大歓声が待ち受ける川崎の直線。ファンの視線と声援は川崎所属のライトウォーリアに向けられた。相手はもちろん中央勢。2周目3角から早めに仕掛けてきたアイコンテーラーを競り落とし、最後は中団の外から差してきたグランブリッジを振り切ったところでゴール板に届いた。殊勲の鞍上吉原寛騎手は右手で1本指を作り、川崎のファンに向けた。鞍上は「一瞬、危なかったが、しのいでくれました。長かった」と激戦を振り返った。レースを見守った内田勝師は「夢のようですね。えらい子です。ゴールまでどきどきでした。ジョッキーも本当にうまく乗ってくれました」と相好を崩した。次走は未定だが、中距離G1を制覇した。全日本の古馬ダート戦線に川崎の星が輝く時が来た。【舟元祐二】

 

■ライトウォーリア▽父 マジェスティックウォリアー▽母 スペクトロライト(ディープインパクト)▽牡7▽馬主 (有)キャロットF▽調教師 内田勝義(川崎)▽生産者 ノーザンファーム(北海道安平町)▽戦績 30戦9勝(うち中央17戦5勝)▽総獲得賞金 2億6219万9000円(うち中央8167万9000円)▽主な勝ち鞍 22年埼玉新聞栄冠賞(S3)、勝島王冠(S2)、24年報知オールスターC(S3)▽馬名の由来 光の戦士。父名、母名より連想

 

単勝1・7倍の1番人気セラフィックコール(牡4、寺島)は5着に敗れた。道中は4、5番手。2周目3角から懸命に追い上げを図ったが、なかなか差は詰まらず、最後は上位争いから離された。ムルザバエフ騎手は「ダイオライト記念のイメージで乗ったけど、砂の質が違ってキックバックに反応しました。馬自身リズムを整えられず、それが最後まで影響したかな」とコメントした。

 

●勝負服

〈グランブリッジ=2着〉川田将騎手 とても具合よく、男馬相手のJpn1で、よくここまで頑張ってくれたなと思います。

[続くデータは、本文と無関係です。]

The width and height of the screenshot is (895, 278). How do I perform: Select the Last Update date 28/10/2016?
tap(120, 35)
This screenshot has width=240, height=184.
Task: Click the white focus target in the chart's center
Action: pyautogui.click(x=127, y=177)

〈アイコンテーラー=3着〉松山弘騎手 手応えよく、自分の形の競馬ができました。1度先頭に立っているんですけど、ちょっと気の悪さを出してしまったのか、最後は悔しい結果になりました。

〈ディクテオン=4着〉本田正騎手 返し馬から具合の良さが伝わってきたけど、道中が進まなかった。出していくとしまいが甘くなるというので、そのさじ加減が難しかった。着差がそんなにないので悔しい。

〈ノットゥルノ=6着〉武豊騎手 つかみどころがないというか、よく分からないですね。こういう馬場状態もどちらかというと得意。道中もいい感じ。考えられるのは左回りぐらいしか…。乗っていては感じないんだけどね。

〈シルトプレ=7着〉石川倭騎手 道中はしまいを伸ばす感じで進めていた。もうちょっと早めに上がっていきたかったですけど、今年初戦で多少割り引きは必要ですし、次に向けて頑張っていきたいです。

〈デルマルーヴル=8着〉山崎誠騎手 いい競馬はできましたね。ちょっと積極的に乗ってみたけど、それでもしまい脚はあった。

〈グロリアムンディ=9着〉坂井瑠騎手 いい位置に付けられたけど、ペースが上がった時に手応えがなくなって、付いていけなくなりました。